[BEGIN Text block]

Before each ab initio molecular dynamics calculation, geometric optimization was performed. The reference value for the change in the total energy of the system during the dynamic relaxation of atoms was 0.001 eV. As a result of this preliminary preparation, a structure relaxed to a stable state was obtained, the final stress (pressure) in which was equal to 0.0007 Ry/Bohr³. Next, a proton was placed in the resulting system, which occupied different positions:

(1)

in the Sc octahedron plane between the oxygen atoms at point 1, which has average coordinates (0.44, 0.75, 0.23),

(2)

in the Sc octahedron plane near the oxygen atom at point 2, which has average coordinates (0.56, 0.75, 0.23),

(3)

in the plane of finding La atoms at localization near the oxygen atom at point 3, which has average coordinates (0.33, 0.75, 0.94).

In each of these three cases of a specific initial position of the proton, five coordinates were used, differing in x and z coordinates. Accordingly, for each case (1-3), five different molecular dynamics calculations were performed. The average values of the initial coordinates of the proton (mentioned above) are also the initial coordinates of the proton for one of the runs in each series.

[END Text block]
[BEGIN Record set]

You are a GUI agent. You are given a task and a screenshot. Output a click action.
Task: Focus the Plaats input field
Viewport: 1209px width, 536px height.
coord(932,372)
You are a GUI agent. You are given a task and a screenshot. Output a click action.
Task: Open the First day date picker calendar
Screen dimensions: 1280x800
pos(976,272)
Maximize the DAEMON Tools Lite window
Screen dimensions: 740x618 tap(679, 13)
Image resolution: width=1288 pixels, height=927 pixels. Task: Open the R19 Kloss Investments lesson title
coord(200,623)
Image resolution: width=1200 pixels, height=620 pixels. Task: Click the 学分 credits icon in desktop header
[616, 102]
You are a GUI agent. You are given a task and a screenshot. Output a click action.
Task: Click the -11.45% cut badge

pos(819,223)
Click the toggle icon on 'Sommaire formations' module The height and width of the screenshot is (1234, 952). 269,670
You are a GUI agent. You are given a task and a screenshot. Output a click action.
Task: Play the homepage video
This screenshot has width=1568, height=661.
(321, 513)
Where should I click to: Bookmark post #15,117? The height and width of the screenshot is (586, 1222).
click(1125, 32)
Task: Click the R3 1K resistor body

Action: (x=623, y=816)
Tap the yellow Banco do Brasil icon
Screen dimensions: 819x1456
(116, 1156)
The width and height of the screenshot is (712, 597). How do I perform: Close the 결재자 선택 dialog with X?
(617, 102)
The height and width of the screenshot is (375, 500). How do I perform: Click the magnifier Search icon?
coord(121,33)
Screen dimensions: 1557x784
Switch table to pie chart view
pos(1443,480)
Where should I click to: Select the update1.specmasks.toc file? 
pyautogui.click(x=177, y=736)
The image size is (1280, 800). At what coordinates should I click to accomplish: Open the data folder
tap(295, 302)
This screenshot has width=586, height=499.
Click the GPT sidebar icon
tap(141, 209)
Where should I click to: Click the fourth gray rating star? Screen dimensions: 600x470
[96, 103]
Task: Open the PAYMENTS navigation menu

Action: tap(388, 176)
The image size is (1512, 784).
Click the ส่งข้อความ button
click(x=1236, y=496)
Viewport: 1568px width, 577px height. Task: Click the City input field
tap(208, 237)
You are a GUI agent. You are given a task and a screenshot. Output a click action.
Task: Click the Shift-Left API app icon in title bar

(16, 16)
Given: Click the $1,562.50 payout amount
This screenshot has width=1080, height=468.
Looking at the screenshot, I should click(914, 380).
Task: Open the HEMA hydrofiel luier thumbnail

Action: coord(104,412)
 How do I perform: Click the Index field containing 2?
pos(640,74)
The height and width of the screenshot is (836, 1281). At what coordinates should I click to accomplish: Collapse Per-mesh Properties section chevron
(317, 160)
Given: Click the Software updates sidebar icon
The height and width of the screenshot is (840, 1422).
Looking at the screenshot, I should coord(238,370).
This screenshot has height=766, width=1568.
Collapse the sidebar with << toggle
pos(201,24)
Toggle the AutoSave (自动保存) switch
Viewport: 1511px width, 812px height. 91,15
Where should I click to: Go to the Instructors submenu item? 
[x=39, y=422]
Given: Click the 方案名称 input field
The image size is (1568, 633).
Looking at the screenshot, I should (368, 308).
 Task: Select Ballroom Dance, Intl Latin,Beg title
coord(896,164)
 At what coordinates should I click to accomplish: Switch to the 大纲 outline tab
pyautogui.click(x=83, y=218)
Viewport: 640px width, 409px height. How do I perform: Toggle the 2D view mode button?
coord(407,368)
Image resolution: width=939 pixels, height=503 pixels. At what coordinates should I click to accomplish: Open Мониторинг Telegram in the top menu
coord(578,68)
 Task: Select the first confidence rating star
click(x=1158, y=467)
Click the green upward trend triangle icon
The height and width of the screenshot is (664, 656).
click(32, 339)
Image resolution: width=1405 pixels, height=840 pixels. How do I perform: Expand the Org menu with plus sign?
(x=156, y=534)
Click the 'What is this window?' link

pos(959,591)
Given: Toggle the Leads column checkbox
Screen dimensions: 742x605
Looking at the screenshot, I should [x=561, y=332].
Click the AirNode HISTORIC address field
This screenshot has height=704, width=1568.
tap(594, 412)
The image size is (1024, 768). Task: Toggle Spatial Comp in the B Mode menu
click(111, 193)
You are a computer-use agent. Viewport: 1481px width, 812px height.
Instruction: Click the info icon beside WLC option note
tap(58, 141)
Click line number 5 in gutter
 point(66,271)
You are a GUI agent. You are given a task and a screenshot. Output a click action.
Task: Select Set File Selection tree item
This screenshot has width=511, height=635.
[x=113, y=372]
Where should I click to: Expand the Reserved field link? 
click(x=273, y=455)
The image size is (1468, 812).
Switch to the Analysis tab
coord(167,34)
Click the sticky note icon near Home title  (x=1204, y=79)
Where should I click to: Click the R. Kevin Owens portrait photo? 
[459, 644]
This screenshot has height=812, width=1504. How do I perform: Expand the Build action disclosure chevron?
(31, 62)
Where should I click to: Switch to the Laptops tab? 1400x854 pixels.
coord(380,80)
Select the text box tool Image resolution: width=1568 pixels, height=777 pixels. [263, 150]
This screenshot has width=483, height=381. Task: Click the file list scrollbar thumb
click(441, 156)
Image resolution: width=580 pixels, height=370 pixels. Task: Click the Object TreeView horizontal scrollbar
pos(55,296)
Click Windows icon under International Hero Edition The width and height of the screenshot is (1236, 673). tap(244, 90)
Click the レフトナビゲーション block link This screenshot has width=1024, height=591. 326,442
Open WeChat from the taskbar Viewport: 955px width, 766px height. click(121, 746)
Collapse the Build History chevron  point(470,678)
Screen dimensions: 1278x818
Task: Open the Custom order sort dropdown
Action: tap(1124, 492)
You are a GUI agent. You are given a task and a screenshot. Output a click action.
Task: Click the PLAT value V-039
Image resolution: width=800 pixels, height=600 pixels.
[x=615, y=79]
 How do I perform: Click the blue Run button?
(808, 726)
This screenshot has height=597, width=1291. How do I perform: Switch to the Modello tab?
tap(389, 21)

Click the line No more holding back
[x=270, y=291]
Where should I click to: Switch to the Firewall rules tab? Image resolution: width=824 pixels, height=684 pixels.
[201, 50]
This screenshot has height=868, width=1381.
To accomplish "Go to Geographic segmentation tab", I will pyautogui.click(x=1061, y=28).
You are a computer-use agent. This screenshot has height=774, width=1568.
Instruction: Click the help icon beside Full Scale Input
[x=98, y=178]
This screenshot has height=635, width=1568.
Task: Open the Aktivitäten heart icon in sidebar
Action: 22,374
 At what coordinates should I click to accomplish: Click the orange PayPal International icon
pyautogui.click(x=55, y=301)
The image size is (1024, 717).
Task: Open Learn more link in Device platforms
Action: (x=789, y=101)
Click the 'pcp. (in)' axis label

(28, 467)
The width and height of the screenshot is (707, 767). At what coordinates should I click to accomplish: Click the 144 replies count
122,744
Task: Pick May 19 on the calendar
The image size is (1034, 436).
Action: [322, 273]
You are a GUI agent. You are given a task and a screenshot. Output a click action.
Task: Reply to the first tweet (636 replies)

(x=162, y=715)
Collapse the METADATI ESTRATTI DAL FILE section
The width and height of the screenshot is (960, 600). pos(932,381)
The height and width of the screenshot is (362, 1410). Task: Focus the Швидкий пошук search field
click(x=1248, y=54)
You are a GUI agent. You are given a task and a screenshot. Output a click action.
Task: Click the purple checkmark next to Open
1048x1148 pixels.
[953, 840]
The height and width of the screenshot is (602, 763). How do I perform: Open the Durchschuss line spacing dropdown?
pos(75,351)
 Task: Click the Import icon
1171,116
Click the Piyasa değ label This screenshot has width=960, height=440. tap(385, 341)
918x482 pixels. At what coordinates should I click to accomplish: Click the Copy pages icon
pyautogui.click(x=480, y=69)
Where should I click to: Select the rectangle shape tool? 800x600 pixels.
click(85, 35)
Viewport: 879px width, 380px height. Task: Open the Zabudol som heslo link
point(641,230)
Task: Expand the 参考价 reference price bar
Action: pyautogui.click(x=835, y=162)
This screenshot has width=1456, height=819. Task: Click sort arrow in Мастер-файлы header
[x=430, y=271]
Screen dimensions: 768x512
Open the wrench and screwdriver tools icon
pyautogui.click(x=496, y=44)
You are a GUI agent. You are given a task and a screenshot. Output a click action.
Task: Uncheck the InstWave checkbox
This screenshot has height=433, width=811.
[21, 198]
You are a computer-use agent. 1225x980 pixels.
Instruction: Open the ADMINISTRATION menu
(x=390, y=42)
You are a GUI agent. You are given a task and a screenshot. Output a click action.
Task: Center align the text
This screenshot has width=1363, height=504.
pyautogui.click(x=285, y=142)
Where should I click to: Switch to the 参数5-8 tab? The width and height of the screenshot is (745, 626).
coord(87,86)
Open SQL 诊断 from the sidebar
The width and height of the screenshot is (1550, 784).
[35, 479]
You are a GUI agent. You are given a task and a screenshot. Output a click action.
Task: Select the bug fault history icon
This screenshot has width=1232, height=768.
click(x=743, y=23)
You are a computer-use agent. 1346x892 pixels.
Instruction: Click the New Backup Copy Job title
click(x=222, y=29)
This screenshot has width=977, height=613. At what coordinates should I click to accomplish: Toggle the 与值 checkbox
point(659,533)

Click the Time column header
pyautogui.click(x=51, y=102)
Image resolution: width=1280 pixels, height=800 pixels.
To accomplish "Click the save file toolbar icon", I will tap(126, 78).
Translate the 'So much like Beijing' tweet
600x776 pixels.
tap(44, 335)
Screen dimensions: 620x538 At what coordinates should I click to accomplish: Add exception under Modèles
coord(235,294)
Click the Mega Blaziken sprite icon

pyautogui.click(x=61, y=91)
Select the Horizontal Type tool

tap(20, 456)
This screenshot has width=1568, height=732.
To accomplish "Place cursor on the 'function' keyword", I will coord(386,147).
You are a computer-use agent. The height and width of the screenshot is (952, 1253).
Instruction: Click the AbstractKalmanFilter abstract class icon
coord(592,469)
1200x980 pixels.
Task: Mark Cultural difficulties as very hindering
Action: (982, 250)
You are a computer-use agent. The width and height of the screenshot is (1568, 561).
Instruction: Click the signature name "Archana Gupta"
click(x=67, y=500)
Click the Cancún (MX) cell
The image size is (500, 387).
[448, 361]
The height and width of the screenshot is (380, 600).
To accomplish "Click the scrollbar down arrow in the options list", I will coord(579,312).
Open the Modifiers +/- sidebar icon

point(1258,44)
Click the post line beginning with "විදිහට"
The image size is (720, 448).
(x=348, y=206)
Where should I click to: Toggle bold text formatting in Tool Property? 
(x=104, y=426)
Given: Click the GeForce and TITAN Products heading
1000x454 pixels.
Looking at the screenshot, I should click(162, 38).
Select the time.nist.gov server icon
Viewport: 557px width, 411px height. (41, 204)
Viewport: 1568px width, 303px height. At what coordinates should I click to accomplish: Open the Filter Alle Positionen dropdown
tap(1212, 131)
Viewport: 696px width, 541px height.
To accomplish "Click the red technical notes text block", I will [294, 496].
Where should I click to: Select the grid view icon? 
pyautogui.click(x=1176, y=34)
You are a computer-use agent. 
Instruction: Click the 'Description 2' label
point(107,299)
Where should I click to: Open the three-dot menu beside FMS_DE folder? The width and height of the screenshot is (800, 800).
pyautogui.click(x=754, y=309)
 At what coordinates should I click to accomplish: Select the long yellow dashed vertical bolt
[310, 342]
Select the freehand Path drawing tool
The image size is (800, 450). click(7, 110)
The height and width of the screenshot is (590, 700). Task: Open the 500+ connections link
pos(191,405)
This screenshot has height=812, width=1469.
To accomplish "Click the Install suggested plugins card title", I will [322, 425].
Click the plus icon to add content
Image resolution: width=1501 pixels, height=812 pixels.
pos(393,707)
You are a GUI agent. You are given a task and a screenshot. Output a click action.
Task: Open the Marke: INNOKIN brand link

[END Record set]

◆ Stated goal 1 ◆
Copy the listing from the line with "The width and height of the screenshot is (707, 767)." up to and including the line with "pyautogui.click(x=285, y=142)".
◆ Stated goal 2 ◆
Continue the text on proton positions in the molecular dynamics runs.

◆ Reply 1 ◆
The width and height of the screenshot is (707, 767). At what coordinates should I click to accomplish: Click the 144 replies count
122,744
Task: Pick May 19 on the calendar
The image size is (1034, 436).
Action: [322, 273]
You are a GUI agent. You are given a task and a screenshot. Output a click action.
Task: Reply to the first tweet (636 replies)

(x=162, y=715)
Collapse the METADATI ESTRATTI DAL FILE section
The width and height of the screenshot is (960, 600). pos(932,381)
The height and width of the screenshot is (362, 1410). Task: Focus the Швидкий пошук search field
click(x=1248, y=54)
You are a GUI agent. You are given a task and a screenshot. Output a click action.
Task: Click the purple checkmark next to Open
1048x1148 pixels.
[953, 840]
The height and width of the screenshot is (602, 763). How do I perform: Open the Durchschuss line spacing dropdown?
pos(75,351)
 Task: Click the Import icon
1171,116
Click the Piyasa değ label This screenshot has width=960, height=440. tap(385, 341)
918x482 pixels. At what coordinates should I click to accomplish: Click the Copy pages icon
pyautogui.click(x=480, y=69)
Where should I click to: Select the rectangle shape tool? 800x600 pixels.
click(85, 35)
Viewport: 879px width, 380px height. Task: Open the Zabudol som heslo link
point(641,230)
Task: Expand the 参考价 reference price bar
Action: pyautogui.click(x=835, y=162)
This screenshot has width=1456, height=819. Task: Click sort arrow in Мастер-файлы header
[x=430, y=271]
Screen dimensions: 768x512
Open the wrench and screwdriver tools icon
pyautogui.click(x=496, y=44)
You are a GUI agent. You are given a task and a screenshot. Output a click action.
Task: Uncheck the InstWave checkbox
This screenshot has height=433, width=811.
[21, 198]
You are a computer-use agent. 1225x980 pixels.
Instruction: Open the ADMINISTRATION menu
(x=390, y=42)
You are a GUI agent. You are given a task and a screenshot. Output a click action.
Task: Center align the text
This screenshot has width=1363, height=504.
pyautogui.click(x=285, y=142)

◆ Reply 2 ◆
First-principle molecular dynamics calculations were performed for systems containing a proton. The initial velocity of the proton varied from 0 to 0.37418 × 10⁵ m/s (from 0 to 0.5 Bohr/fs). An electric field acted on the proton, and the intensity vector was in the xz plane. The directions of this vector varied, and the magnitude of the tension varied from 0 to 4.95 × 10¹⁰ V/m (from 0 to 4.95 V/Å). Note that the maximum value of the electric field strength specified here approaches the value of the atomic electric field, which appears as a result of the interaction of atoms in perovskite oxide SrTiO₃ (4 × 10¹¹ near the oxygen atom and 10¹² V/m near the Ti and Sr atoms) [19]. However, it is significantly higher than the field strength (10³–10⁴ V/m) used to perform the cycle of intercalation/deintercalation of lithium in the molecular dynamics simulation of the silicene anode functioning [20].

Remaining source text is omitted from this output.